Financial institutions on Wall Street are preparing to pay a record 144 billion dollars in compensation and benefits, according to a study published on Tuesday in the Wall Street Journal.
The payout, covering bonuses, premiums and stock options for the firm's executives and employees, is a four-per cent raise over the previous record 139 billion dollars that was handed over in 2009, said the financial daily.
The study, which covers 35 Wall Street firms -- including banks, investment banks, hedge funds and money managing groups -- found that 29 of the institutions were also expected to see revenue rise by three per cent, from 433 to 448 billion dollars.
The 2010 profit for the firms of some 61 billion dollars is still a 20 per cent decline on the 82 billion dollars in 2006 -- despite in that time compensation at the institutions soared 23 per cent, according to the Journal.

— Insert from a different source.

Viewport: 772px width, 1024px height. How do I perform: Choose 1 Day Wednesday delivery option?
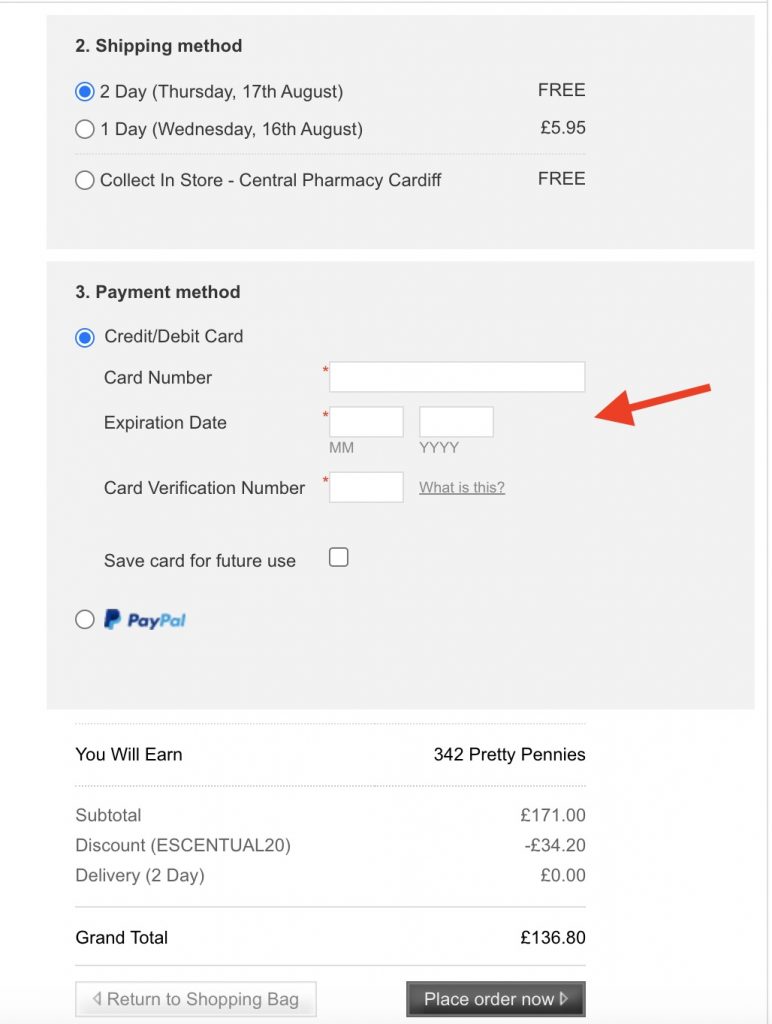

Wall Street banks and funds have already come under withering criticism for their actions during the 2008 financial crisis and faced the fury of the US public for paying out huge bonuses even though some were propped up by taxpayer funds to keep afloat.
In June US authorities announced guidelines aimed at countering pay and bonus practices blamed for the excessive risk taking that fueled the global financial crisis.
The rules, however, did not prohibit any specific forms of payment for incentive compensation or establish mandatory compensation levels or caps.